■ TASK DETAILS:
Take each line in the entries below that holds "height" and show it.

■ GIVEN DATA:
=== Begin Enclosure ===
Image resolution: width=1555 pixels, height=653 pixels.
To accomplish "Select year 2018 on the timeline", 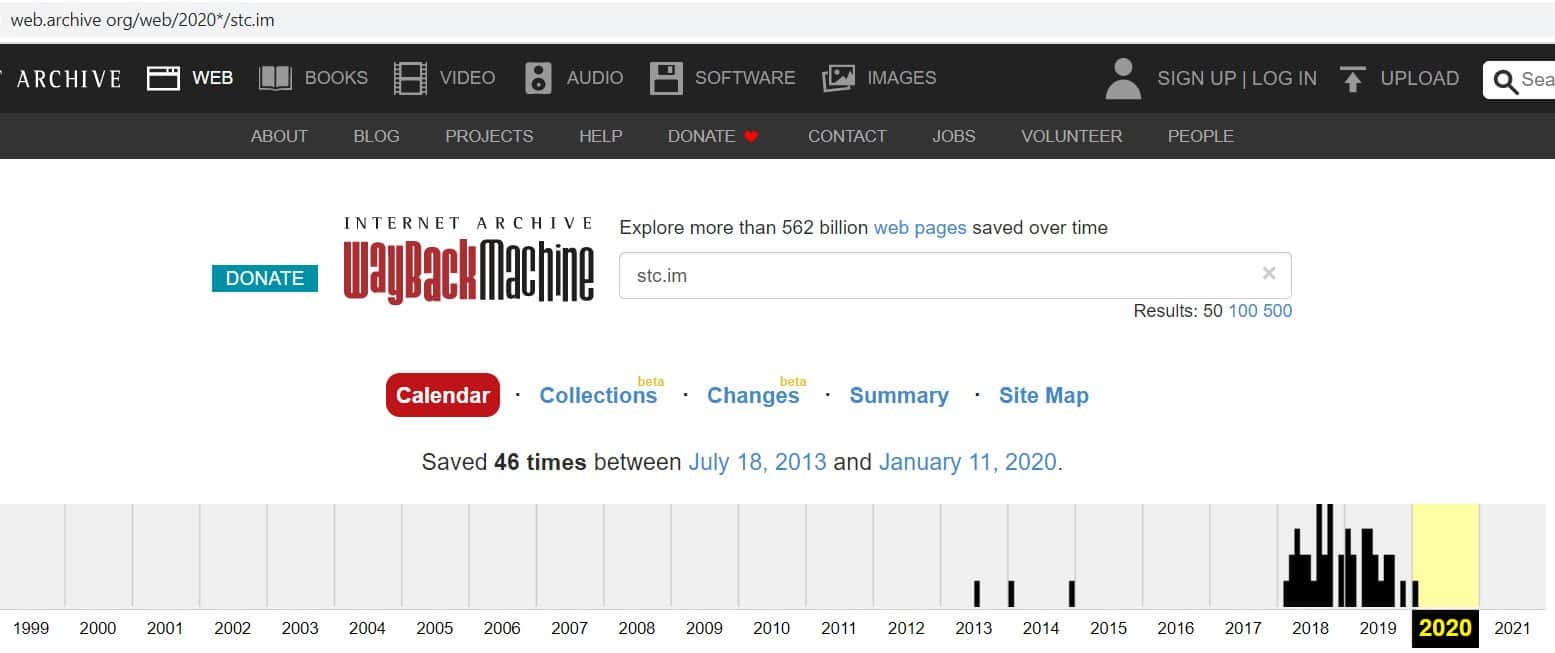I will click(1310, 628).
=== End Enclosure ===
=== Begin Enclosure ===
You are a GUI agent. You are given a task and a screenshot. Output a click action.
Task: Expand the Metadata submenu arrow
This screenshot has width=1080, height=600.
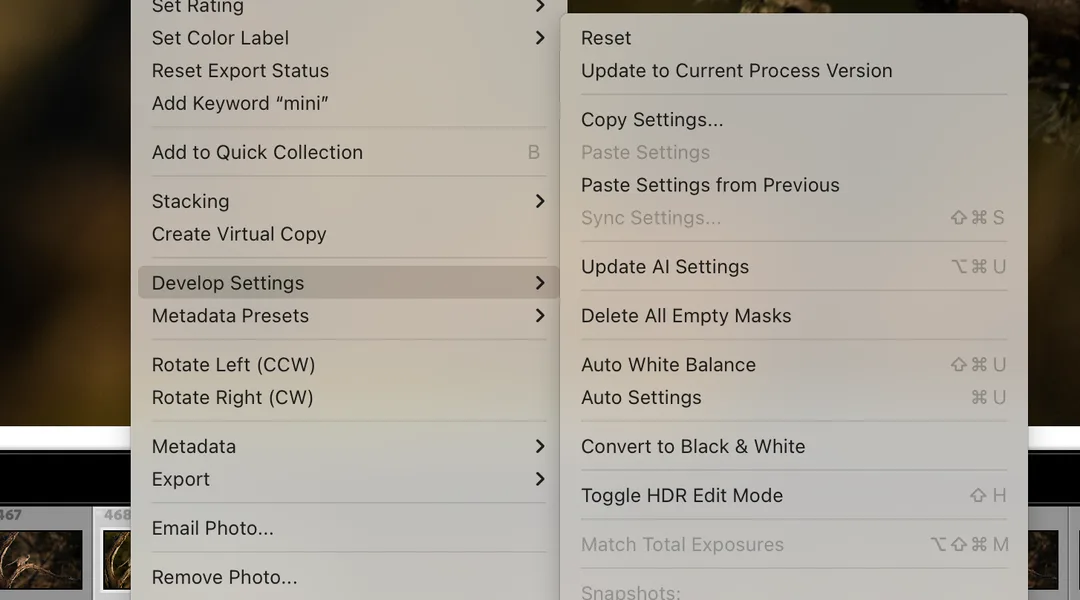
=== End Enclosure ===
=== Begin Enclosure ===
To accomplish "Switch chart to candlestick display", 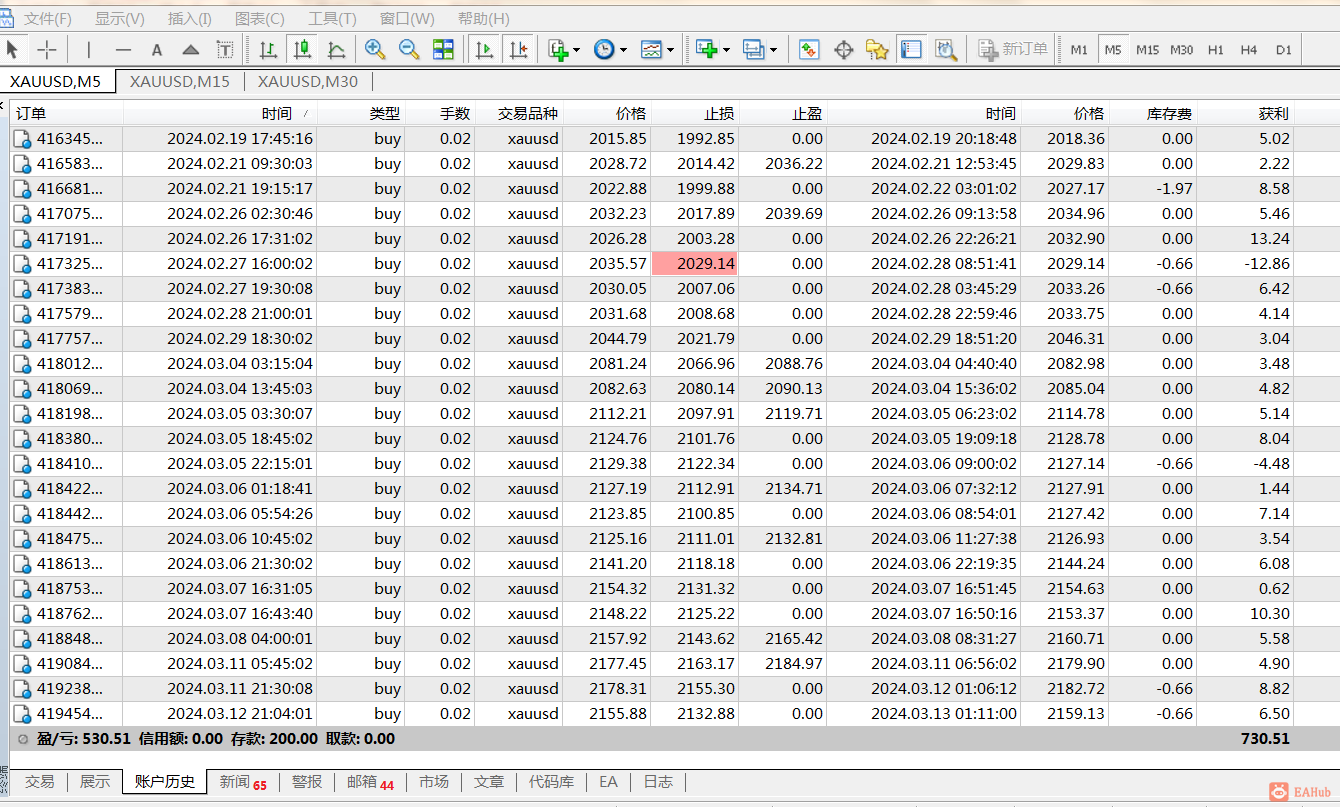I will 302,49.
=== End Enclosure ===
■ ANSWER TO THIS TASK:
Image resolution: width=1555 pixels, height=653 pixels.
This screenshot has width=1080, height=600.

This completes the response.